Her husband came into the room, and seated himself on the edge of the rep lounge. His face had a strange pallor above the mask of his beard.

"You're home early, Erastus," she said; then she looked up. "Are you sick?" she asked with anxiety.

"Mr. Anthony is dead," Burson said huskily.

"Dead! Why, Erastus!"

Mrs. Burson held a pin suspended in the air and stared at her husband.

"Yes. He dropped dead in his chair. Or rather, he had some kind of a stroke, and never came to. It happened more than a week ago. I went in to-day, and Rufus told me."

Mrs. Burson returned the pin to her bosom, and motioned her daughter toward the bedroom door.

"Go and take it off, Millie," she said soberly. She was shamefacedly conscious of something different from the grief that stirred her husband, something more sordid and personal.

"It hurt me all over," Burson went on, "the way some of them talked in town. They looked queer at me when I said what I did about him. I don't understand it."

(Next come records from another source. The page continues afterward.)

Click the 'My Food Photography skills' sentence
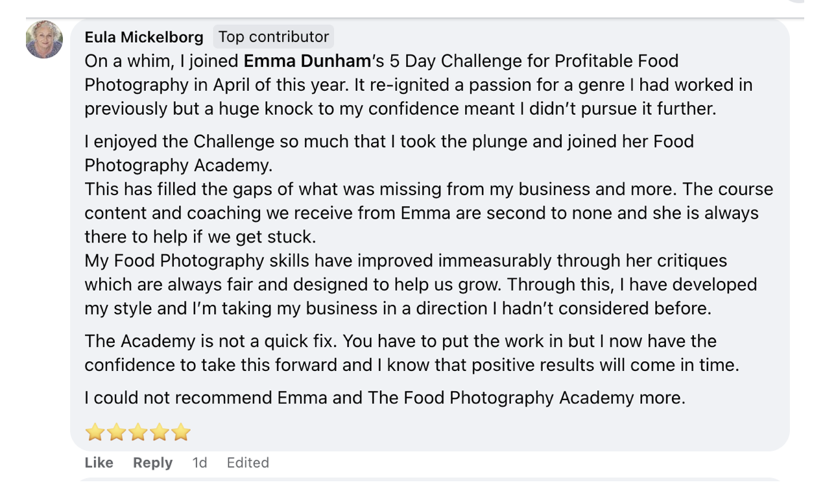Image resolution: width=836 pixels, height=502 pixels. tap(405, 261)
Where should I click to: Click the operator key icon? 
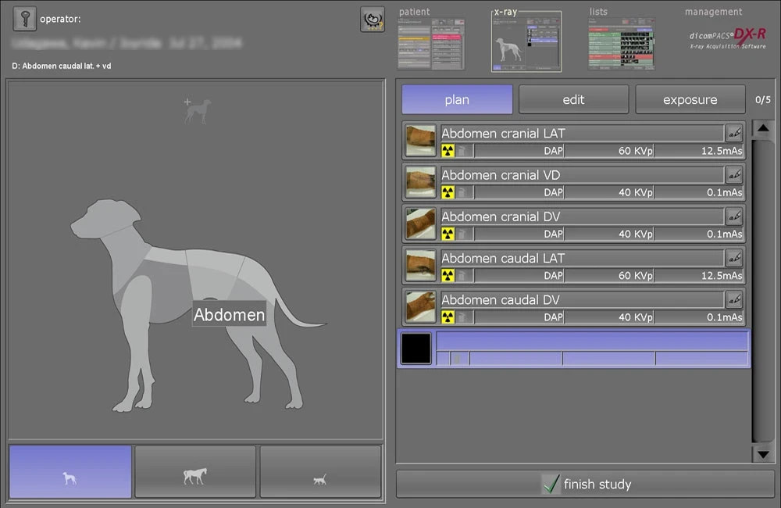click(x=25, y=19)
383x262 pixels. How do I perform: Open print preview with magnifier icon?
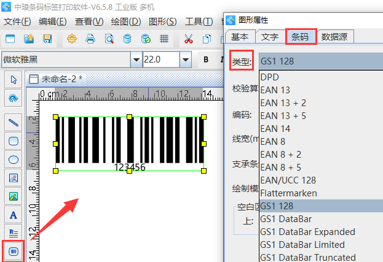point(109,39)
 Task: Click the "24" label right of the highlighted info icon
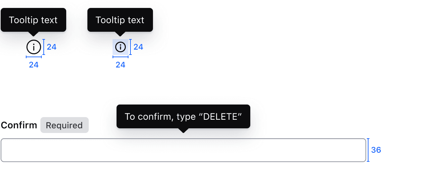(138, 47)
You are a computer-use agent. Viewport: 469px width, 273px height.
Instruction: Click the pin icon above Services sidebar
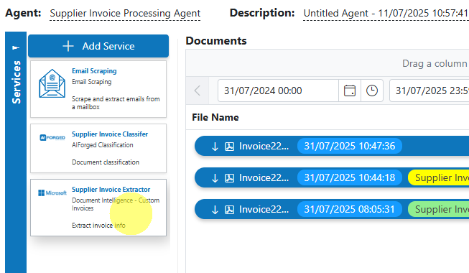click(16, 47)
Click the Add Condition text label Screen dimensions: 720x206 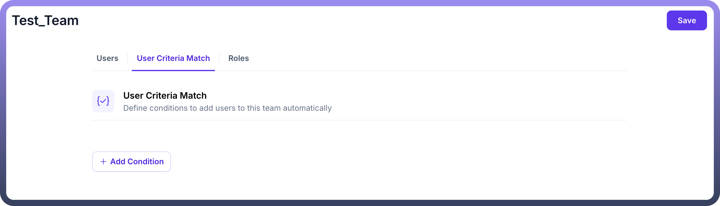pyautogui.click(x=137, y=162)
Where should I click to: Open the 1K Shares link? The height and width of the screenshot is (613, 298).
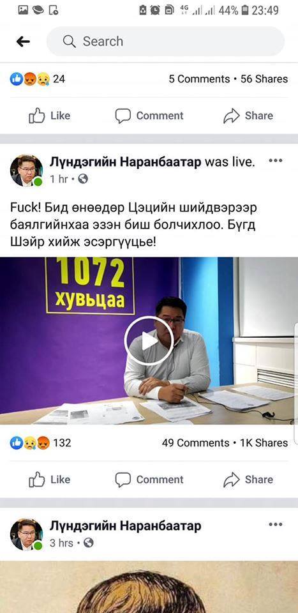click(264, 443)
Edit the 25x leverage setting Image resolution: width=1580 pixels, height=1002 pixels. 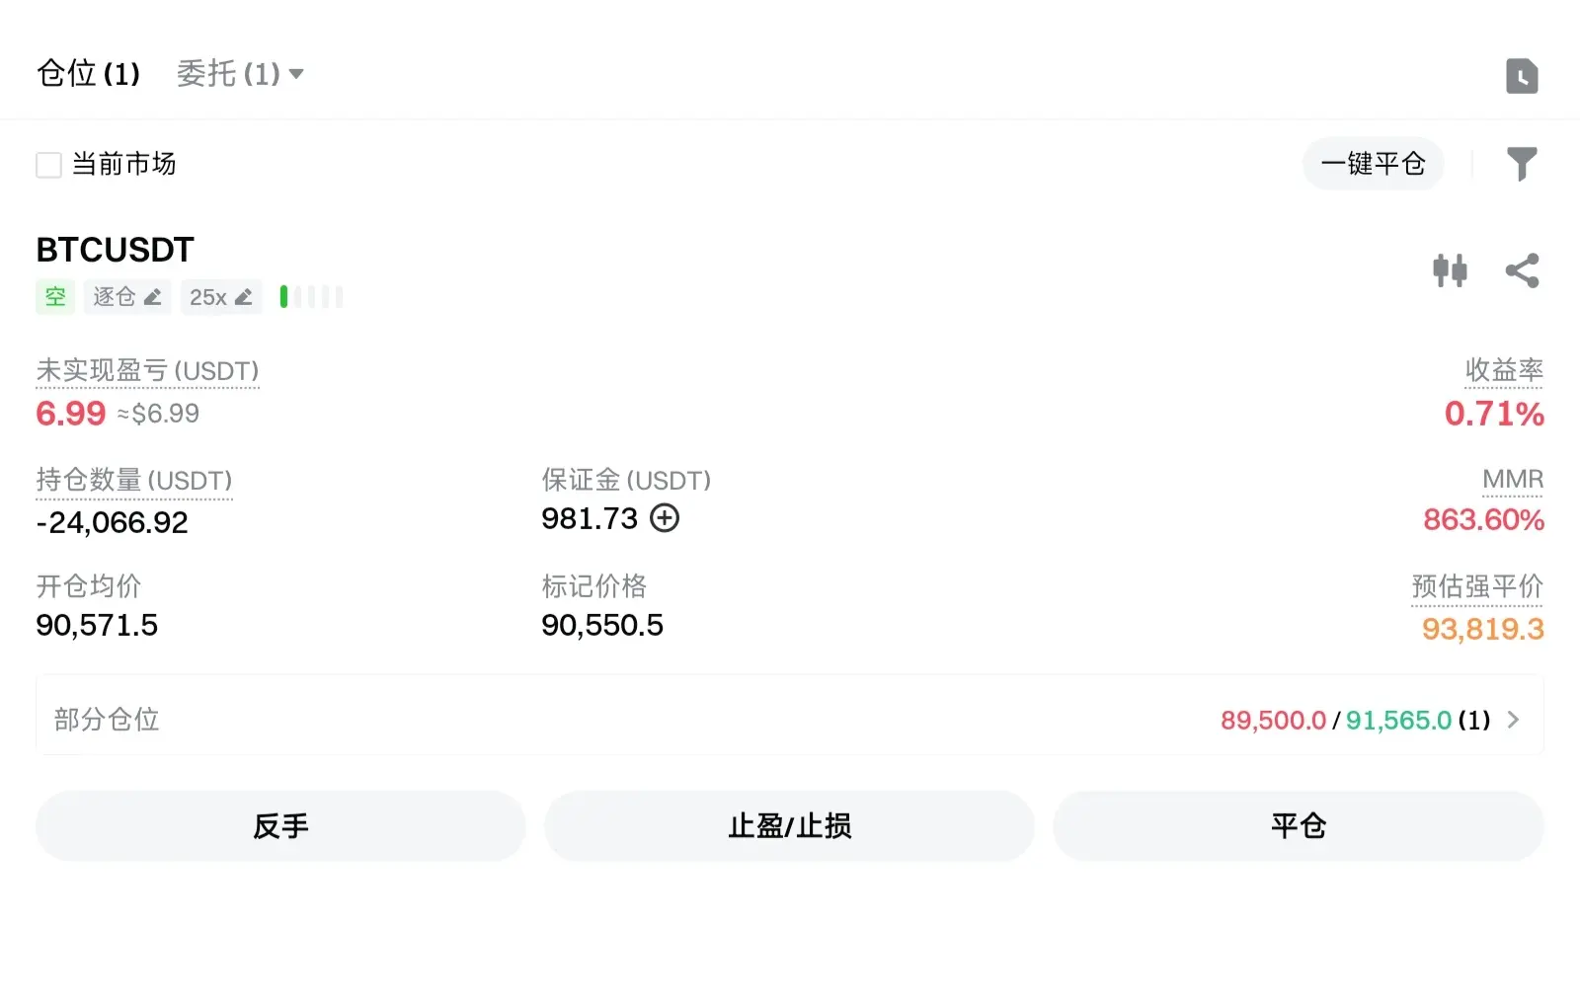coord(221,297)
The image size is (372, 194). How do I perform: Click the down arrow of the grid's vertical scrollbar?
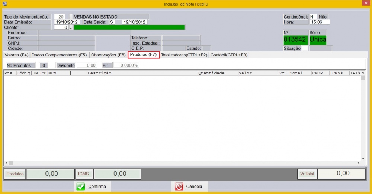point(363,158)
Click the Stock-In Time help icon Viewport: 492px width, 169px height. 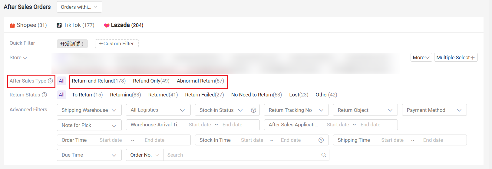coord(321,140)
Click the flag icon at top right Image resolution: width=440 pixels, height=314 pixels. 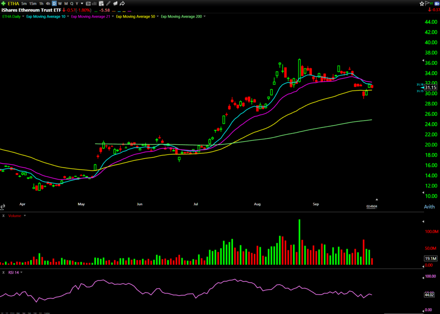pyautogui.click(x=428, y=3)
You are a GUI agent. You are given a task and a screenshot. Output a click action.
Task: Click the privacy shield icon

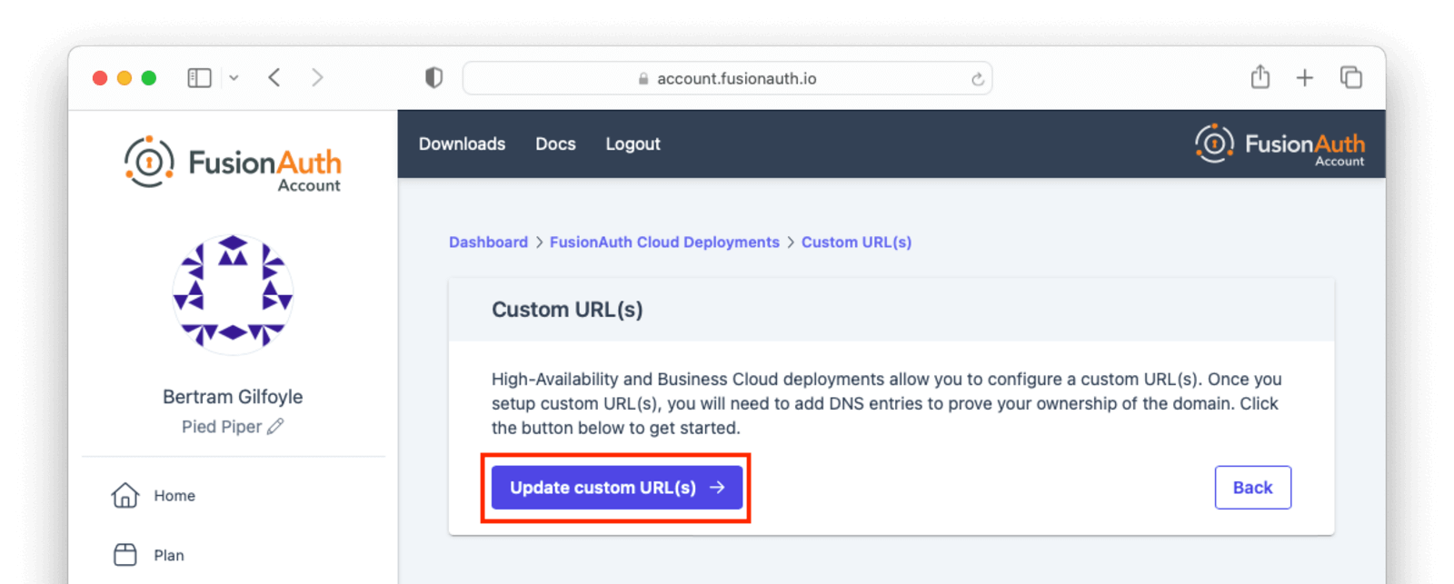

"I guess there's a good many things you don't understand, Erastus," ventured the wife quietly.

A carriage stopped at the gate, and a young woman alighted from it, and came up the walk. Erastus saw her first, and met her in the open doorway. She looked at him with eager intentness.

"Is this Mr. Burson?" she asked gently. "I am Mr. Anthony's daughter."

Mrs. Burson got up, holding the scraps of green silk in her apron, and offered the visitor a seat. Erastus held out his hand, and tried to speak. The two faced each other in tearful silence.

"I wanted to bring you this myself," the girl faltered, "because--because of what is written on the outside." She held a package of papers toward him. "I have heard him speak of you, I think. Any friend of my father must be a good man. We want to thank you, my mother and I"--

"To thank me?" Erastus questioned, "to thank me! You certainly don't know"--

"I know you were my father's friend," the girl interrupted; "I don't care about the rest. Possibly I couldn't understand it. I know very little about business, but I knew my father."

She got up, holding her head high in grief-stricken pride, and gave her hand to her host and hostess.

The younger Burson girl emerged from the kitchen, a dish-towel and a half-wiped plate clasped to her breast, and watched the visitor as she went down the path.

"Her silk waist doesn't begin to touch Millie's for style," she said pensively, "and her skirt doesn't even drag; but there's something about her."

"Yes," acquiesced Mrs. Burson, "there is something about her."

Erastus sat on the edge of the old rep lounge, looking absently at the papers.

"In the event of my death, to be delivered to my friend Erastus Burson," was written on the package.

His wife came and stood over him.

"I don't know just what it means, mother," he said, "there's a deed, and my note marked 'Paid,' and a lot of two-bit and four-bit pieces. I'll have to get somebody to explain it."

He sat quite still until the woman laid her large hand on his bowed head. Then he looked up, with moist, winking eyes.

"I don't feel right about it, mother," he said. "I wish now I'd 'a' dropped in oftener, and been more sociable. It's a strange thing to say, but I think sometimes he was lonesome; and I'm sure I don't know why, for a kinder, genialer man I never met."